I libel case brought against Ukrainian newspaper the Kyiv Post in London's high court has been thrown out, but the newspaper says it will not remove a block on UK traffic to its website just yet.

According to Index on Censorship, a judge ruled today that London's High Court "is not the best place" for the libel dispute between a Ukrainian businessman and Public Media, publisher of the Kyiv Post, to be heard.

Master Leslie who ruled on the proceedings in the Queen's Bench Division threw the case out, IoC reported, saying that there is "no substantial connection to this jurisdiction".

Speaking to Journalism.co.uk chief editor of the Kyiv Post Brian Bonner said the site would not yet be taking down the block, which has been in place since 14 December, while it waits to see if the ruling is appealed by the claimant. The block was put in place by the newspaper in protest against what it calls the UK's "draconian libel laws".

"This is the right decision and we are delighted with it. This sends a clear message to those attempting to use English libel laws where they are not appropriate. The best place to settle disputes is in the country in which they occur. I hope this ruling, combined with changes in the English libel law, will put an end to the 'libel tourism' that has chilled free speech around the world.
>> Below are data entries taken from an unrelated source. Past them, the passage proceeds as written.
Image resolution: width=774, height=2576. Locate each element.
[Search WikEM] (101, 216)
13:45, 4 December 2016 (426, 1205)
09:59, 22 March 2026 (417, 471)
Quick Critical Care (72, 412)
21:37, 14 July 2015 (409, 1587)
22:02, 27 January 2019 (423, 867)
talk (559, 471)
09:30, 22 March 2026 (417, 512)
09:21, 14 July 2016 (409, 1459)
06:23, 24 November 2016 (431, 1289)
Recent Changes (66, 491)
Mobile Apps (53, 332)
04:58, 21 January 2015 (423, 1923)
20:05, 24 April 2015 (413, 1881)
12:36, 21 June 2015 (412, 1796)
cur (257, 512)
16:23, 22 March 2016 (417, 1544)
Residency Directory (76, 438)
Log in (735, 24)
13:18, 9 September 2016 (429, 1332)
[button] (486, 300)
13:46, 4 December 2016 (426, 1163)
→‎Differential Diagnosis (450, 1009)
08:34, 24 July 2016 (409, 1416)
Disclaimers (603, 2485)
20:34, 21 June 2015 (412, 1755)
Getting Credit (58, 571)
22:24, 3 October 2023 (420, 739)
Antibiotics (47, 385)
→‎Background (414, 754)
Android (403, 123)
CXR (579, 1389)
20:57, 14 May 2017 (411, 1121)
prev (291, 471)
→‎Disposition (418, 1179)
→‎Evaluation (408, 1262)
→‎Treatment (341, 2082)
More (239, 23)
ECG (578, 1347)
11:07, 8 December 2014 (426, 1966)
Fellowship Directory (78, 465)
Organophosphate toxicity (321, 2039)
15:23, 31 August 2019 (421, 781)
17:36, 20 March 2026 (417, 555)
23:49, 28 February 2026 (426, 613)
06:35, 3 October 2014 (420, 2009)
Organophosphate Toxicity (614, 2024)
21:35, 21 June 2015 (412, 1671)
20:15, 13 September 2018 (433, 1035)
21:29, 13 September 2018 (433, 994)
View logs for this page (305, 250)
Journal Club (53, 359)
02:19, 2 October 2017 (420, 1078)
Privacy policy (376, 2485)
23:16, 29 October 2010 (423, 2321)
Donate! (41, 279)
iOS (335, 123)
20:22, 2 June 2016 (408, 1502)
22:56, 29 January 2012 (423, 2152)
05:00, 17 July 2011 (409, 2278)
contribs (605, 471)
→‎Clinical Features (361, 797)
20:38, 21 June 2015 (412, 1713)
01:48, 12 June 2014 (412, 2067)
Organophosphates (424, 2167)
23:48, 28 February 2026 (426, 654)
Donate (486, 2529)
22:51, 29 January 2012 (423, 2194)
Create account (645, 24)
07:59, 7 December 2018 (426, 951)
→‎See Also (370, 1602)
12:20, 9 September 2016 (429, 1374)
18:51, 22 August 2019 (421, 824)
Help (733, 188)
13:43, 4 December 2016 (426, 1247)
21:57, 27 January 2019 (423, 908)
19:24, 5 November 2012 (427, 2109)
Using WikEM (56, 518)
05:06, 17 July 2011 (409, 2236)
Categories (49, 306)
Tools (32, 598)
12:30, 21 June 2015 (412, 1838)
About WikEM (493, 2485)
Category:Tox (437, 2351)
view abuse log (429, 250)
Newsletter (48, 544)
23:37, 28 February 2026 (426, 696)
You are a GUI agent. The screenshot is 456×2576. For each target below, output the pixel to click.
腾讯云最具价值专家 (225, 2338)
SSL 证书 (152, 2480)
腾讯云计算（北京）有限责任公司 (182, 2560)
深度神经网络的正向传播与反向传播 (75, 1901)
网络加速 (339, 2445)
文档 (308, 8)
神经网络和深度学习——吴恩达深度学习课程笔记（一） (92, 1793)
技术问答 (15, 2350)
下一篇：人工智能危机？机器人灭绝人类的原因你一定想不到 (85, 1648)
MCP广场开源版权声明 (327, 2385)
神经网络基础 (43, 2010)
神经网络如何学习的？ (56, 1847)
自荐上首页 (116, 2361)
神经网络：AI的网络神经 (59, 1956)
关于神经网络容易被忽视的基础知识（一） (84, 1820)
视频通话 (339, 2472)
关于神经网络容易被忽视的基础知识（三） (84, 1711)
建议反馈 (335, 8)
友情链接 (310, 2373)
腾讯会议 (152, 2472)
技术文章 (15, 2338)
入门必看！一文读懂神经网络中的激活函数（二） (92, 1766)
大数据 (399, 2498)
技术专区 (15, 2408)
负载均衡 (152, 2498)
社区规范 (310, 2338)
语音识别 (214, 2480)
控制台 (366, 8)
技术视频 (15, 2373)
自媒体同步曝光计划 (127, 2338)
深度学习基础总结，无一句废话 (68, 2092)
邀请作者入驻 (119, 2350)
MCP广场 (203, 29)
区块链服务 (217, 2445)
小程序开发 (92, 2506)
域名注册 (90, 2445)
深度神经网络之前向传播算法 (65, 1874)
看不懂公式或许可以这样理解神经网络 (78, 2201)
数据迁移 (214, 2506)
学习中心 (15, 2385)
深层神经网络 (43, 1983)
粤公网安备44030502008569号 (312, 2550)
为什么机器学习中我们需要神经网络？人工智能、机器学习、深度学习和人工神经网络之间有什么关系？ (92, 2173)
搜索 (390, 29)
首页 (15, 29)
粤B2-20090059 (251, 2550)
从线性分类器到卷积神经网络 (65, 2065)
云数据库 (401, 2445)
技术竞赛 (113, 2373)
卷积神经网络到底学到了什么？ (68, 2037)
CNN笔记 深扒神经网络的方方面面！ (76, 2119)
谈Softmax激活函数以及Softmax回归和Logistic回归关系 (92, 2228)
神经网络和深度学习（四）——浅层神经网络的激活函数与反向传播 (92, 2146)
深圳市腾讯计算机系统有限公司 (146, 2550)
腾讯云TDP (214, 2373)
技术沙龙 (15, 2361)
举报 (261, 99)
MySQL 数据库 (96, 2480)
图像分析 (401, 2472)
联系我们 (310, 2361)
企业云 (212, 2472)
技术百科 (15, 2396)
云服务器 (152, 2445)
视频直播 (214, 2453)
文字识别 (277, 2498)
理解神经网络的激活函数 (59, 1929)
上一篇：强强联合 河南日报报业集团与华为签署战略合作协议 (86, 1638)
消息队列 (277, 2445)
"On the advice of our lawyers, we are not removing the Kyiv Post block on UK addresses just yet."

He added that a lift on the block will also depend on an assessment by lawyers on the likelihood of the paper facing similar complaints in England in the future.

Visitors from the UK trying to access the Kyiv Post website will therefore continue to be greeted by a webpage carrying a message outlining the site's protest against UK libel law.

In an early report by the UK's Libel Reform Campaign, of which Index on Censorship is part of, the group recommended that "no case should be heard in this jurisdiction unless at least 10 per cent of copies of the relevant publication have been circulated here".

Last year deputy prime minister Nick Clegg said he was committed to bringing forward legislation to reform libel laws and end the practice of bringing libel cases in other jurisdictions known as "libel tourism".